Réponse rapide : comment réduire le poids d’une photo
Sélectionnez l’image, choisissez « conserver le format », JPEG ou WebP, puis déplacez le curseur de qualité. Le navigateur produit un aperçu et calcule le poids du résultat. Si la copie est plus légère tout en restant nette à la taille d’utilisation, téléchargez-la. Un taux négatif signifie que le nouveau fichier pèse davantage : changez de format, baissez légèrement la qualité ou gardez l’original.
La compression ne réduit pas ici le nombre de pixels. Une photo de 4 000 × 3 000 pixels reste à ces dimensions. Si un formulaire exige 1 200 × 900 pixels, il faut aussi utiliser un outil de redimensionnement. Poids du fichier, dimensions, résolution d’impression et qualité visuelle répondent à des contraintes différentes.
JPEG, PNG ou WebP : quel format choisir
Le JPEG convient généralement aux photographies sans transparence. Il accepte une compression avec perte efficace, mais peut créer des blocs ou des halos autour du texte et des contours. Le PNG préserve bien les aplats, les captures d’écran et les logos avec transparence ; un PNG déjà optimisé peut toutefois rester identique ou grossir après réencodage.
WebP combine une bonne compression et la possibilité de conserver la transparence. Il est largement pris en charge par les navigateurs modernes, mais le logiciel ou le portail destinataire peut encore imposer JPG ou PNG. Le meilleur format n’est donc pas seulement le plus léger : c’est celui qui reste lisible et accepté dans le parcours réel.

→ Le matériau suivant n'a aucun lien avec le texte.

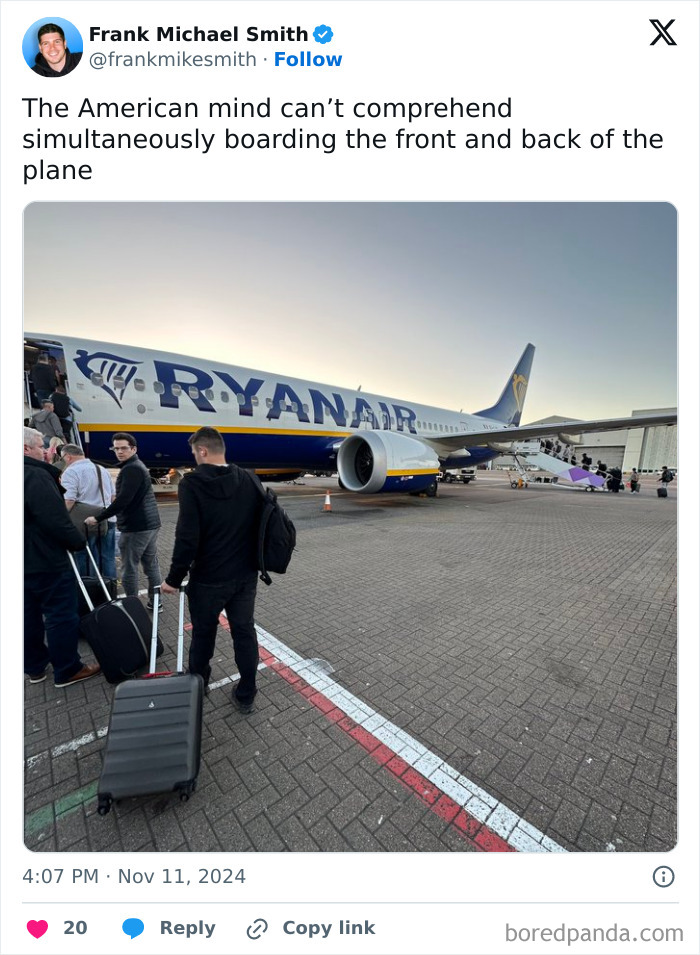
Task: Open the tweet info circle icon
Action: tap(663, 876)
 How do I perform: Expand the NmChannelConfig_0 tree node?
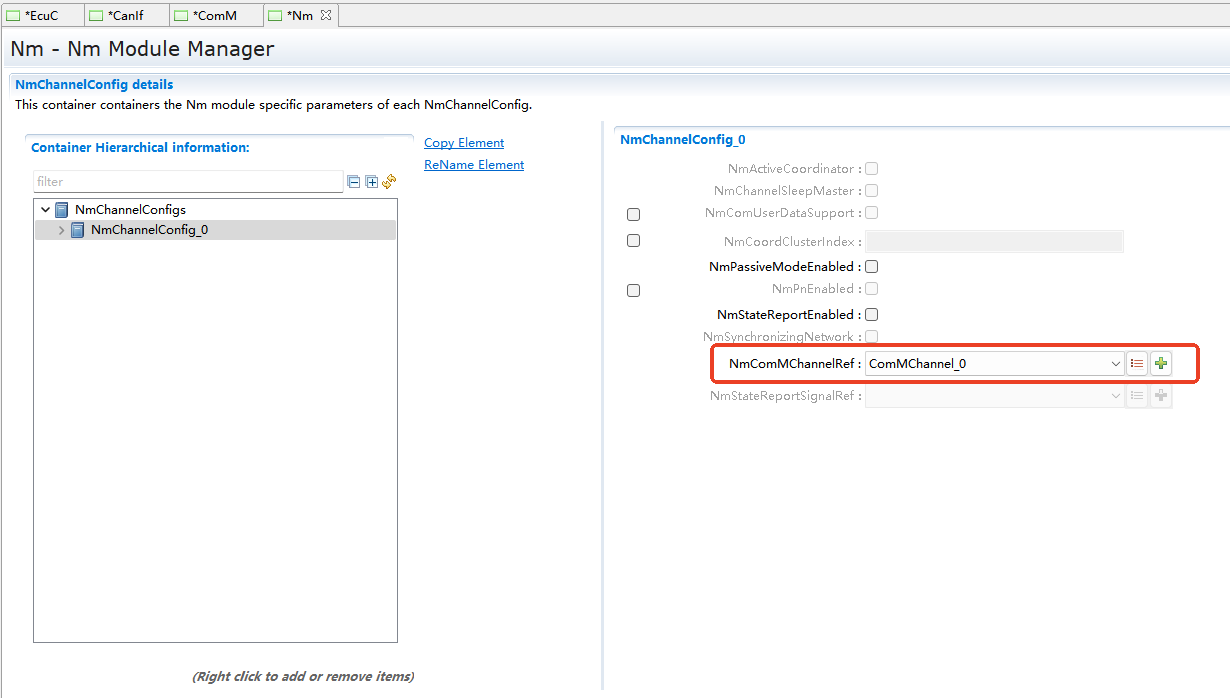point(61,230)
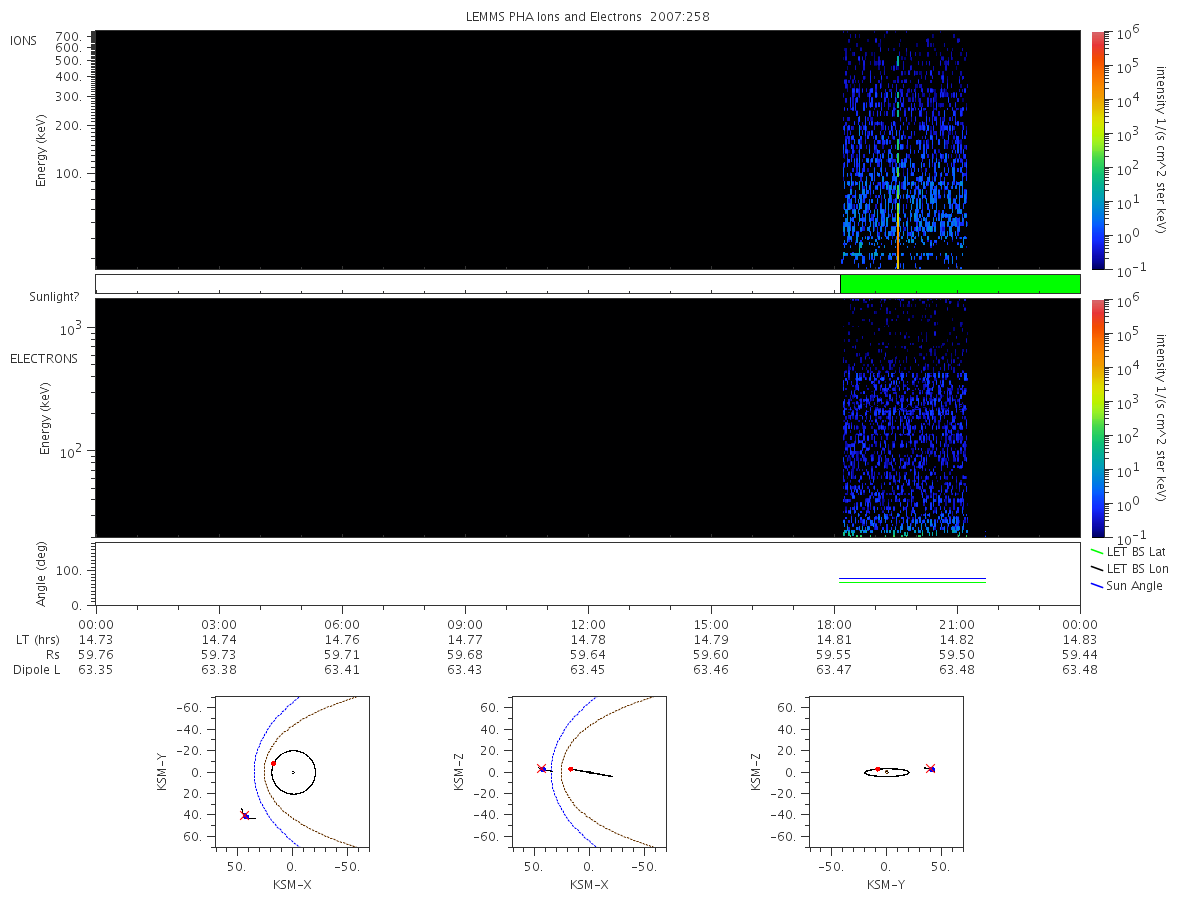Click the ions intensity color bar

tap(1098, 150)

- Photo destinée à un site ou à un courriel : commencez avec JPEG ou WebP entre 75 % et 85 %.
- Capture avec petit texte : comparez PNG et WebP en zoomant à 100 %.
- Logo transparent : vérifiez la transparence avant de remplacer le PNG.
- Dossier administratif : respectez d’abord le format, le poids et les dimensions demandés.
Ce que fait réellement le navigateur
L’image choisie est décodée dans la mémoire de l’appareil, dessinée dans un canevas HTML, puis exportée dans le format demandé. La méthode `toBlob()` permet au navigateur de créer un fichier JPEG, PNG ou WebP selon ses capacités et d’appliquer un niveau de qualité aux formats avec perte. La copie est ensuite proposée au téléchargement.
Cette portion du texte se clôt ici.